I am working on a system that sends a compressed video to a client from 3d graphics that are done in the server as soon as they are rendered. I already have the code working, but I feel it could be much faster (and it is already a bottleneck in the system)
Here is what I am doing:
First I grab the framebuffer
glReadBuffer( GL_FRONT );
glReadPixels( 0, 0, width, height, GL_RGB, GL_UNSIGNED_BYTE, buffer );
Then I flip the framebuffer, because there is a weird bug with swsScale (which I am using for colorspace conversion) that flips the image vertically when I convert. I am flipping in advance, nothing fancy.
void VerticalFlip(int width, int height, byte* pixelData, int bitsPerPixel)
{
byte* temp = new byte[width*bitsPerPixel];
height--; //remember height array ends at height-1
for (int y = 0; y < (height+1)/2; y++)
{
memcpy(temp,&pixelData[y*width*bitsPerPixel],width*bitsPerPixel);
memcpy(&pixelData[y*width*bitsPerPixel],&pixelData[(height-y)*width*bitsPerPixel],width*bitsPerPixel);
memcpy(&pixelData[(height-y)*width*bitsPerPixel],temp,width*bitsPerPixel);
}
delete[] temp;
}
Then I convert it to YUV420p
convertCtx = sws_getContext(width, height, PIX_FMT_RGB24, width, height, PIX_FMT_YUV420P, SWS_FAST_BILINEAR, NULL, NULL, NULL);
uint8_t *src[3]= {buffer, NULL, NULL};
sws_scale(convertCtx, src, &srcstride, 0, height, pic_in.img.plane, pic_in.img.i_stride);
Then I pretty much just call the x264 encoder. I am already using the zerolatency preset.

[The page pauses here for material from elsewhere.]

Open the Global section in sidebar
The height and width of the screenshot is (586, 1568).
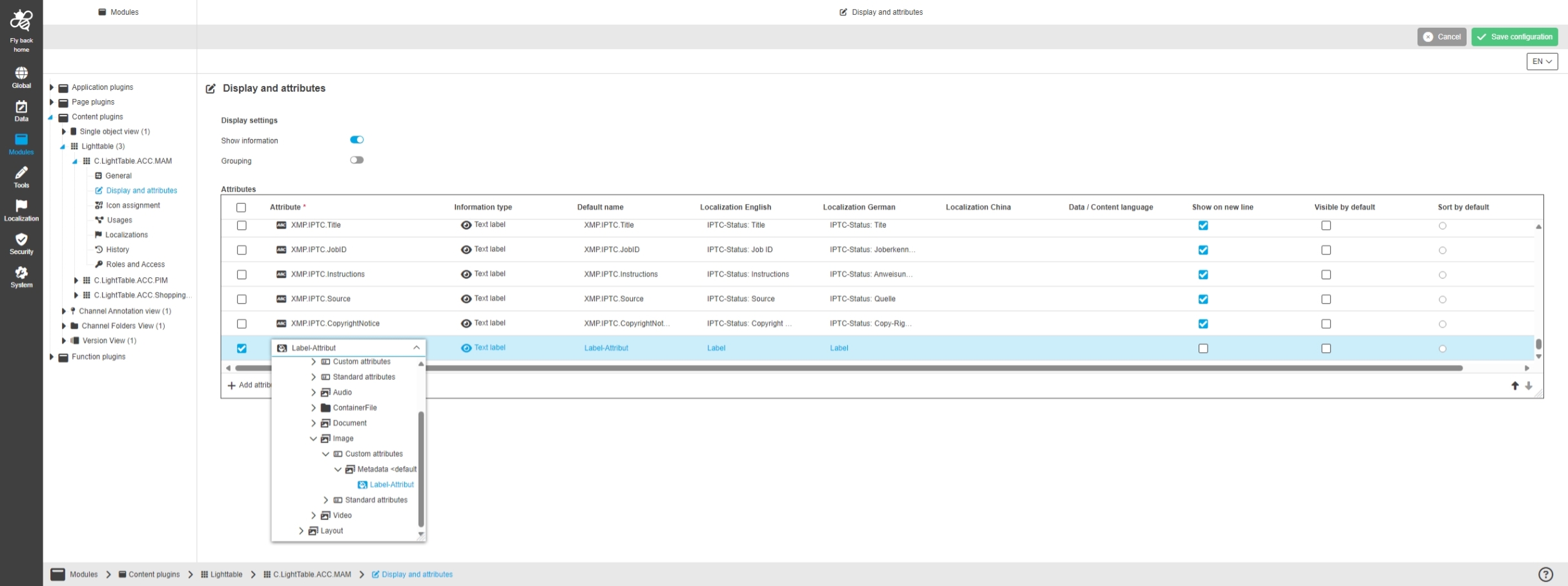21,73
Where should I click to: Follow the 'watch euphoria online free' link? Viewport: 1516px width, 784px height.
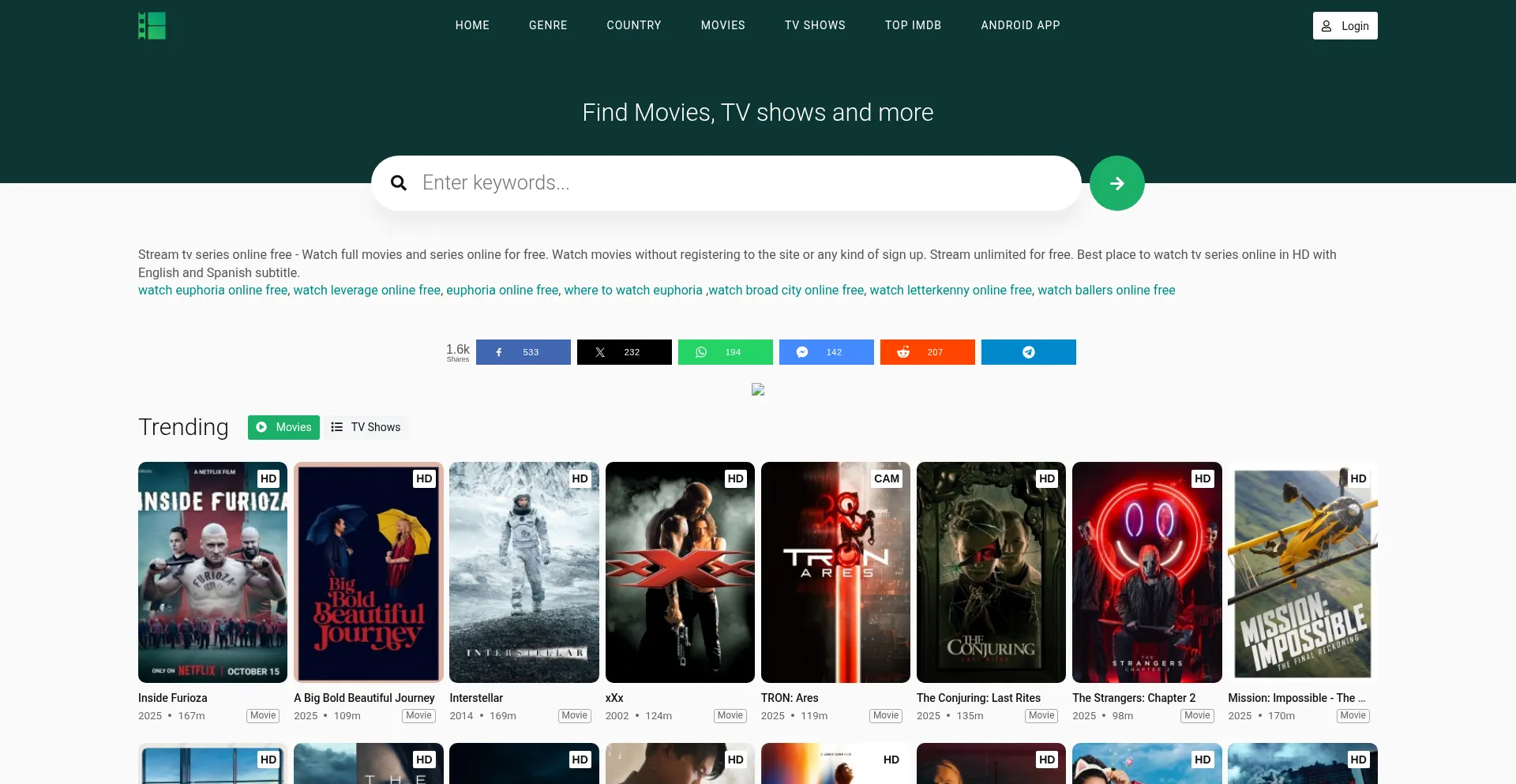212,290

int frame_size = x264_encoder_encode(_encoder, &nals, &i_nals, _inputPicture, &pic_out);
My guess is that there should be a faster way to do this. Capturing the frame and converting it to YUV420p. It would be nice to convert it to YUV420p in the GPU and only after that copying it to system memory, and hopefully there is a way to do color conversion without the need to flip.
If there is no better way, at least this question may help someone trying to do this, to do it the same way I did.